IGNACIO CAMACHO-ABC
- La del Athletic con el nacionalismo es una simbiosis forzada que le ha costado muchas simpatías en el resto de España
Cuando a Javier Clemente le reprochaban que aquel Athletic de Bilbao a cuyo mando ganó dos Ligas y una Copa era muy aburrido, solía decir que el verdadero espectáculo era la gabarra recorriendo la ría en la celebración de los títulos. No le faltaba razón; a la mayoría de los aficionados –salvo a los del Barça, siempre enfrascados en ese debate enfermizo sobre el ‘ADN’ y el estilo– lo que nos importa y motiva es ante todo que gane nuestro equipo porque el fútbol es una pasión tribal en la que apenas caben perspectivas neutrales o enfoques objetivos. Cuando buscamos emociones estéticas vamos a un museo, al cine, a un concierto o a cualquier otro sitio donde sea posible sentir un impacto artístico. En el estadio, sin embargo, nos da igual el juego bonito siempre que el éxito nos conduzca a esa suerte de delirio que producen los arrebatos colectivos. Por eso no hace falta ser seguidor rojiblanco para entender el éxtasis que vivieron ayer cientos de miles de vizcaínos ante quienes su club tiene el carácter mítico de todos los símbolos.

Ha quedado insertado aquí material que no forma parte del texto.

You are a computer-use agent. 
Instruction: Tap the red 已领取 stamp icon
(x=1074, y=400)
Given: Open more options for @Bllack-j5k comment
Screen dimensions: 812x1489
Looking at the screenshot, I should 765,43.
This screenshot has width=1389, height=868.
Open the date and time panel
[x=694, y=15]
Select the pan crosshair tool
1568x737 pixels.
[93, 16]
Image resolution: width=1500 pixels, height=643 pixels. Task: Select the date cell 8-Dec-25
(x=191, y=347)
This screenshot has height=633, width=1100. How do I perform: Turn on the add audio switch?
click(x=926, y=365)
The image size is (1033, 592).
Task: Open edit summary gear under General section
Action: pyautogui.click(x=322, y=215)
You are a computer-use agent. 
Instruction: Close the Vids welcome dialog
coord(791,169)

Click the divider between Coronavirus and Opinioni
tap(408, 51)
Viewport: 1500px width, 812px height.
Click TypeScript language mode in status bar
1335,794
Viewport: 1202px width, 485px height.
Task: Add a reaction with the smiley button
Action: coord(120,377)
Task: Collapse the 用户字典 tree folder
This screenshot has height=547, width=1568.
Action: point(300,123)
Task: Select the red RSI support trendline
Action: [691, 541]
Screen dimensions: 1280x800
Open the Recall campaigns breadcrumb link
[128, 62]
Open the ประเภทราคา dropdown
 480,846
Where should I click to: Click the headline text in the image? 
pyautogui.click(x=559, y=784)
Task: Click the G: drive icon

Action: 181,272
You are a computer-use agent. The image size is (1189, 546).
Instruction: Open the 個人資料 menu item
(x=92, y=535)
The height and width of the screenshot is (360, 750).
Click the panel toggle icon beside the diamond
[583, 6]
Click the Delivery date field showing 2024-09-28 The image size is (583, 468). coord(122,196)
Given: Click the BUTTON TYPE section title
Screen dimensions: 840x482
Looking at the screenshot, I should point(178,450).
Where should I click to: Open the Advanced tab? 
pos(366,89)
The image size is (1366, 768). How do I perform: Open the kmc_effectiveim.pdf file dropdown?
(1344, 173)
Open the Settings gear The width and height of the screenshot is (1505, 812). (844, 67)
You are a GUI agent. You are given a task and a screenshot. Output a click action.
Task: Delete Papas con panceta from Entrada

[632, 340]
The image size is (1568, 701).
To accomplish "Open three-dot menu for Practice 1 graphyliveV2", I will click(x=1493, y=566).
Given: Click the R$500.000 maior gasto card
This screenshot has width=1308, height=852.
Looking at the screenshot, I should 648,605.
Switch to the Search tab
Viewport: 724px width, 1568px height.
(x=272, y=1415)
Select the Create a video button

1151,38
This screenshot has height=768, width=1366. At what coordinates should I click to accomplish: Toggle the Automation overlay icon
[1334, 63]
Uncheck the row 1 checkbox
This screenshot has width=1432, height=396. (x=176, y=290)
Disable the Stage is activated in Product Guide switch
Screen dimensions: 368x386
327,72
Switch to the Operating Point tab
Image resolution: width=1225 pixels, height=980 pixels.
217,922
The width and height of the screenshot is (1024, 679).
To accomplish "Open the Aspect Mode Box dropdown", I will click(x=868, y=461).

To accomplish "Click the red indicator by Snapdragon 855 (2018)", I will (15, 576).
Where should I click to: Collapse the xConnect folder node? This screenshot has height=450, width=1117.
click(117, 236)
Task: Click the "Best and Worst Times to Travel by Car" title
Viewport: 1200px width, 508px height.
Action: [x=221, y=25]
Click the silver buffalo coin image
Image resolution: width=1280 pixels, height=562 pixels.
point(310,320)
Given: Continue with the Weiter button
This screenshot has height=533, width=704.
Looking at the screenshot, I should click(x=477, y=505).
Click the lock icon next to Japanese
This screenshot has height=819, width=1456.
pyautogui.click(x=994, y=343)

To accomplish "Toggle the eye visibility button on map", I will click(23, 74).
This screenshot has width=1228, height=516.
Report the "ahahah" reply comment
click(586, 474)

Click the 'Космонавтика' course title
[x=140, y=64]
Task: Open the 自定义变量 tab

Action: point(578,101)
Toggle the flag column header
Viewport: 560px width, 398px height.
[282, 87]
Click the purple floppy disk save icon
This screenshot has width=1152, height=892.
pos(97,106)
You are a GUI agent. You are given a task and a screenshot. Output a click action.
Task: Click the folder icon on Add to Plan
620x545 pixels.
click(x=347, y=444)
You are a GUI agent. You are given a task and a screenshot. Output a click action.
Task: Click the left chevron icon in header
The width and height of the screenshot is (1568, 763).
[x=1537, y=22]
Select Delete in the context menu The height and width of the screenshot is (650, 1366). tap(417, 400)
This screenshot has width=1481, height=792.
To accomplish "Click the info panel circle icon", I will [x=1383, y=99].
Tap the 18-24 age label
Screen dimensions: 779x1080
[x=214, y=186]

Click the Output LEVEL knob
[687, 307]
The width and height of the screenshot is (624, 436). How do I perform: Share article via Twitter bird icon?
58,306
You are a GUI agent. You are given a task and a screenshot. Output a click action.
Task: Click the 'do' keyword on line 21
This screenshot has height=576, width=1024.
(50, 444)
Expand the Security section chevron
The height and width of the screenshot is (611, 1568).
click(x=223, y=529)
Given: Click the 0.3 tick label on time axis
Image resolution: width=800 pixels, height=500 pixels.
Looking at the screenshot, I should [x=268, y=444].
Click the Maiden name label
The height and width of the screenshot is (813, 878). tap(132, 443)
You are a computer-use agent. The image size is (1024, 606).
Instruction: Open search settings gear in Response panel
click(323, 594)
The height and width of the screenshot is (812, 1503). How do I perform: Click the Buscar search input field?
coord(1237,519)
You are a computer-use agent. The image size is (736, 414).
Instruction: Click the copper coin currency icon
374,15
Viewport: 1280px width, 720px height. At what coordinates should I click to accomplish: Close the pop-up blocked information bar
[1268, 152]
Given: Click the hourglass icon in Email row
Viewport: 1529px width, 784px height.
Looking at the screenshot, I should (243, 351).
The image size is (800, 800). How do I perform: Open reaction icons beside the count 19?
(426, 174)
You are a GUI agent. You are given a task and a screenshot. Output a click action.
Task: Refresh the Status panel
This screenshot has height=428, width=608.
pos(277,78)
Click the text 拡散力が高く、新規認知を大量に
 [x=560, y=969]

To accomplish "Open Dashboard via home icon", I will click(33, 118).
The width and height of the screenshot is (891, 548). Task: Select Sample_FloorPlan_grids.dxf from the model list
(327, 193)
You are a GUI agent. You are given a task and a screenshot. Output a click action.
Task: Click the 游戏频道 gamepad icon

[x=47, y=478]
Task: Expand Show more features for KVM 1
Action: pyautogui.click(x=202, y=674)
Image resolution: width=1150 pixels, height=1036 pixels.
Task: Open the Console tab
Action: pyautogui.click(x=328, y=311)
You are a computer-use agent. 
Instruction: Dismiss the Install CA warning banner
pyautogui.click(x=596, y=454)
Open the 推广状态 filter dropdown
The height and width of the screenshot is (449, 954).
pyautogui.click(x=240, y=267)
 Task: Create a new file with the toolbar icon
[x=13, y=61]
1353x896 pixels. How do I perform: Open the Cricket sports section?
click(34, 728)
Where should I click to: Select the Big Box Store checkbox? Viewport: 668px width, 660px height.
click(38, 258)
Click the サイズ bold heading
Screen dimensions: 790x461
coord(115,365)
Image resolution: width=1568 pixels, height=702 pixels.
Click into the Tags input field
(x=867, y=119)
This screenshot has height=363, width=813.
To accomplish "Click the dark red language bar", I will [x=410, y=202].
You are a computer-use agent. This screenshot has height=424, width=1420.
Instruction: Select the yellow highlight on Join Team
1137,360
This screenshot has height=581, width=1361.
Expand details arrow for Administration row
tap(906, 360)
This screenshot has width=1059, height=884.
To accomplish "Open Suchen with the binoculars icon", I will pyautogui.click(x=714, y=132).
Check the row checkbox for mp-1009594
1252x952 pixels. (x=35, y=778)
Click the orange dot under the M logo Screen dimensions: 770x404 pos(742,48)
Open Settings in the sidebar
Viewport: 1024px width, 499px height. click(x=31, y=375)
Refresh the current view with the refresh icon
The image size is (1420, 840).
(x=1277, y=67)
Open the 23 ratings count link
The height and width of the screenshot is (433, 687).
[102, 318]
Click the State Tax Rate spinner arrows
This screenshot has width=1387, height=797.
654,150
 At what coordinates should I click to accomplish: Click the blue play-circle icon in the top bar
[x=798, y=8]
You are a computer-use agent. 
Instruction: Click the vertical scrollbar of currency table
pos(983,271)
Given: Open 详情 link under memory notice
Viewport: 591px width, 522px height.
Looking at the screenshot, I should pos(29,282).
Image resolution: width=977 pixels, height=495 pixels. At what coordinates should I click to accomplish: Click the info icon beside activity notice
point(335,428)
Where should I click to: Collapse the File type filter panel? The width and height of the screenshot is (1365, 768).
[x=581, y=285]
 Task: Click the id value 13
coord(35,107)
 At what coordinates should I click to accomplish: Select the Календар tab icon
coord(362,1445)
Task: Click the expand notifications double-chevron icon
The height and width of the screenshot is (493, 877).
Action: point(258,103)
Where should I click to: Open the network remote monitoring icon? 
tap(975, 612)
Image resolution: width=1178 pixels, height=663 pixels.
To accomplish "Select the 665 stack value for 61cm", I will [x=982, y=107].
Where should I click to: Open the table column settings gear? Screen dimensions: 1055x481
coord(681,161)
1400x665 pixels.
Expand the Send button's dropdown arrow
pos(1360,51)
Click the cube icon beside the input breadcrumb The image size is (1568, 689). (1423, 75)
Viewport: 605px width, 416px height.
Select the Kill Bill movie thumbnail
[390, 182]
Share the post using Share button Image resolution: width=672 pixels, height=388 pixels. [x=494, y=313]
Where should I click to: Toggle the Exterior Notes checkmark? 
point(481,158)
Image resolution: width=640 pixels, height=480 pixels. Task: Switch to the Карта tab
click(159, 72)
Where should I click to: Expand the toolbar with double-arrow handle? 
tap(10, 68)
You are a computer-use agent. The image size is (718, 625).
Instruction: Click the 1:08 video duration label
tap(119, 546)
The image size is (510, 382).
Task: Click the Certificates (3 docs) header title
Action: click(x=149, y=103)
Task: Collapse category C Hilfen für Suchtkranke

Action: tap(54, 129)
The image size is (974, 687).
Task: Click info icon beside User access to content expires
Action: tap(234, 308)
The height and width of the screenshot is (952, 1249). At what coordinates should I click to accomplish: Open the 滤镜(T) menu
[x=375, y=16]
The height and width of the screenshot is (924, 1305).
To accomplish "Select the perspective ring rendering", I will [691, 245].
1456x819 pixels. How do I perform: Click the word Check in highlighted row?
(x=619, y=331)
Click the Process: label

Esa sacudida de felicidad pasajera –el maestro Alcántara decía que la felicidad es siempre temporal como una ráfaga– no es de índole política sino sentimental, afectiva, comunitaria. La irrefutable relación de la política, y en concreto del PNV, con el Athletic forma parte de la clásica apropiación partidista de cualquier plataforma de masas. Un movimiento expansivo como el nacionalismo, que intenta permeabilizar todas las esferas sociales, no iba a dejar escapar de su control una institución tan emblemática, fundada además casi al mismo tiempo que el partido de Sabino Arana y practicante de un modelo deportivo único por sus raíces identitarias. Esa simbiosis forzada –y sesgada porque se trata de un club más representativo de Vizcaya que del conjunto de la sociedad vasca– le ha costado la pérdida de muchas de las simpatías y la admiración que atrajo en el resto de España desde la época de Gaínza, Iriondo y Zarra. Cuando el sectarismo entra por la puerta, la cordialidad salta por la ventana.
Ayer, sin embargo, el júbilo era transversal: ya quisiera el PNV tener todos esos votos asegurados. Allí, como en Sevilla el sábado, había peneuvistas, bildutarras, burgueses de Las Arenas, socialistas de Portugalete o Baracaldo. La campaña electoral se paró en seco porque no hay modo de encajar un mitin en semejante estado de ánimo aunque hay sociólogos que sostienen que la euforia civil favorece a los partidos más asentados. Es el poder del fútbol, uno de los pocos ámbitos capaces de unir hoy (y tampoco en todos los casos) a gente de diversos credos y bandos. Por desgracia, faltaron en la ría bastantes socios que ocuparon asiento en el viejo San Mamés durante muchos años y no llegaron a conocer el nuevo porque fueron asesinados sin que la entidad se molestase siquiera, y mira que tuvo tiempo, en homenajearlos.